Los resultados de Aragón y Extremadura dejan algo más que un mapa autonómico fragmentado: exponen una estrategia errada diseñada desde Génova 13 por Alberto Núñez Feijóo. El adelanto de elecciones, concebido para evidenciar la debilidad del PSOE y para construir un relato de “centralidad responsable” frente a Vox, ha salido mal. No solo no ha fortalecido al Partido Popular, sino que ha reforzado a Vox y ha dejado al PP sin margen político en comunidades clave.
Adelantar para ganar… y acabar perdiendo posición
En Aragón, el PP gana sin mayoría y retrocede en escaños, mientras Vox se dispara y se convierte en actor imprescindible. En Extremadura, el patrón se repite: victoria insuficiente del PP y Vox en posición de fuerza. El problema no es únicamente el resultado; es la incoherencia estratégica.
Mientras en otras comunidades autónomas el PP sí pactó con Vox para garantizar estabilidad institucional, en Aragón y Extremadura se optó por evitar ese acuerdo para alimentar un relato nacional: mostrar a Vox como fuerza “bloqueadora” y al PP como alternativa moderada. El resultado ha sido el contrario: Vox sale reforzado electoralmente y el PP aparece tácticamente dubitativo.
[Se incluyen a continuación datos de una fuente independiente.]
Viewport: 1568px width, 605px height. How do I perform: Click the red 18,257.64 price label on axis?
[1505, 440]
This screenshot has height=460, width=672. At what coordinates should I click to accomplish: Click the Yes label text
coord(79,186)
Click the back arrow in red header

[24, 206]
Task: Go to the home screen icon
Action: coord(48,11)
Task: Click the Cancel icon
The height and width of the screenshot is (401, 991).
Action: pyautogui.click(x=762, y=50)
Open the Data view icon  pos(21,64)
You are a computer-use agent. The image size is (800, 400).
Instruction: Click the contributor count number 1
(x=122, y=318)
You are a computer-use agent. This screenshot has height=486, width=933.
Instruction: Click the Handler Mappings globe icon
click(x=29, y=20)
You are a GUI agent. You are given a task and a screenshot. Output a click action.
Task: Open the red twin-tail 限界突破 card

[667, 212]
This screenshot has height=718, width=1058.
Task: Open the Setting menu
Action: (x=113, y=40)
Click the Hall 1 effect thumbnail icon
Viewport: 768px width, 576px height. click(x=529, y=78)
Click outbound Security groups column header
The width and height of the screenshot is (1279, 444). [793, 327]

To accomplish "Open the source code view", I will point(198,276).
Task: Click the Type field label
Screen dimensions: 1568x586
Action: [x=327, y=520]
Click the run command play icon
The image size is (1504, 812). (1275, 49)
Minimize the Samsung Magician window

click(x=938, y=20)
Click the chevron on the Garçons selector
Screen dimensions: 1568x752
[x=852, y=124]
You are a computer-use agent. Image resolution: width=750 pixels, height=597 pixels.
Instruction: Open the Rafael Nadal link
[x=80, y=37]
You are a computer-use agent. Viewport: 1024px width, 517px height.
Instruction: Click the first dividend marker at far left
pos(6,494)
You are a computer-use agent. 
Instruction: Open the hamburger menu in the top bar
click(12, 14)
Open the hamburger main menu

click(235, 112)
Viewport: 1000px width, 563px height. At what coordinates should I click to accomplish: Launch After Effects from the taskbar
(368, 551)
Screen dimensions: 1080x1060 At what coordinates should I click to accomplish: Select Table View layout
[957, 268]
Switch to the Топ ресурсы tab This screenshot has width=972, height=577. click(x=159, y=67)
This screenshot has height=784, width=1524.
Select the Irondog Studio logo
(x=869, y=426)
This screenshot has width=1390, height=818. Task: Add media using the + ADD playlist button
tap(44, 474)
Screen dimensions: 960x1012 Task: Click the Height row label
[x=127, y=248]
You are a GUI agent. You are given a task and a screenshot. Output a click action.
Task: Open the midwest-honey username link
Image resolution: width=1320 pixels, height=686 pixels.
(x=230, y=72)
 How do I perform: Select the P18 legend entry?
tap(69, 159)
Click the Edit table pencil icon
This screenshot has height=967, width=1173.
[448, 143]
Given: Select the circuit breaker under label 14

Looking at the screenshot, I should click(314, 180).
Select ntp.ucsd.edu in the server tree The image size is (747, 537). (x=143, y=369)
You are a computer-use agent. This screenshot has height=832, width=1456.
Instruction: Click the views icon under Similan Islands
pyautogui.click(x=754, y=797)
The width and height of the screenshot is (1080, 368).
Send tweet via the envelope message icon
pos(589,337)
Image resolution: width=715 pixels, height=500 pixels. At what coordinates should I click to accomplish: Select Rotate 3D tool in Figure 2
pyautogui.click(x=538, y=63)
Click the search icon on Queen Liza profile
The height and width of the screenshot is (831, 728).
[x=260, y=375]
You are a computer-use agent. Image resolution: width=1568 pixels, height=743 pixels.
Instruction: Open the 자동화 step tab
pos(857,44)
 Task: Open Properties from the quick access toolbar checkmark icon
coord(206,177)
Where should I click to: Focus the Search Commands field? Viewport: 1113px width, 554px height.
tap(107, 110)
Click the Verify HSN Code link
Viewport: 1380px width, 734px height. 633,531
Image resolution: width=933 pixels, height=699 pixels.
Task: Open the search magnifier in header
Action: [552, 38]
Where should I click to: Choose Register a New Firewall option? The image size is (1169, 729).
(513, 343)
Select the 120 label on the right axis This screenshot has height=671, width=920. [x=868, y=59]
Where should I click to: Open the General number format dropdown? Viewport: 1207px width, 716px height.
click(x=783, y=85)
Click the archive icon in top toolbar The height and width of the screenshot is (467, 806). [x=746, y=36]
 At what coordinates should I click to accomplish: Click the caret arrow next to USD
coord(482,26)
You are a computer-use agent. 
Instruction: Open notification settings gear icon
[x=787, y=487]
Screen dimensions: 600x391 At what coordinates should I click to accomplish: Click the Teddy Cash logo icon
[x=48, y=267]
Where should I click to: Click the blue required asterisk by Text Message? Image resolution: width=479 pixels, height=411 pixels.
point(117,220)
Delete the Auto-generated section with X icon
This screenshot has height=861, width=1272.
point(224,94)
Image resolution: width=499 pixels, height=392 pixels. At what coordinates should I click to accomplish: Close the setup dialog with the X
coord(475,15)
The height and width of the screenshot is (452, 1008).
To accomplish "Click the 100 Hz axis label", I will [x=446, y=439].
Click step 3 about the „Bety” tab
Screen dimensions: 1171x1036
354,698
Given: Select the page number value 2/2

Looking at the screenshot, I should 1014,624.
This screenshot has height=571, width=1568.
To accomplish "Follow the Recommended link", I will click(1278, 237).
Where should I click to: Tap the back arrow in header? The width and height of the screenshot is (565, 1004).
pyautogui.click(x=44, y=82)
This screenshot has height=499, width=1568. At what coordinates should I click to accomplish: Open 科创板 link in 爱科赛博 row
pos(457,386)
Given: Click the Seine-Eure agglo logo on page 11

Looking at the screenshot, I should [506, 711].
El doble rasero que penaliza a Feijóo
La política no perdona las contradicciones. Pactar con Vox en unas CCAA y rehuirlo en otras, por conveniencia del relato nacional, confunde al electorado y transmite falta de rumbo. La consecuencia es clara:
- Vox crece donde se le señala como problema.
- El PP pierde iniciativa y queda atrapado entre su discurso nacional y su práctica territorial.
- La gobernabilidad se complica, y la narrativa de “centralidad” se vacía de contenido.
Un liderazgo a la defensiva
La negativa a presentar una moción de censura por temor a perder la dialéctica parlamentaria frente a Pedro Sánchez, sumada a las disidencias internas por la financiación singular a Cataluña, proyecta un liderazgo a la defensiva. En un momento político de alta polarización, la tibieza se paga.
Feijóo pretendía usar los adelantos autonómicos como palanca hacia La Moncloa. Hoy, esos adelantos se convierten en lastre: desgastan al PP, consolidan a Vox y no aceleran el desgaste del PSOE más allá de lo ya conocido.
Conclusión: cambiar o alejarse de 2027
La lección de Aragón y Extremadura es nítida: adelantar elecciones sin una estrategia coherente debilita. Si Feijóo no redefine el rumbo, armoniza su política y asume decisiones claras —sin dobles mensajes—, 2027 puede empezar a quedar demasiado lejos.
En política, no es tiempo para tibios. Y hoy, el principal problema del PP no es Vox ni el PSOE: es una estrategia que no cuadra con la realidad.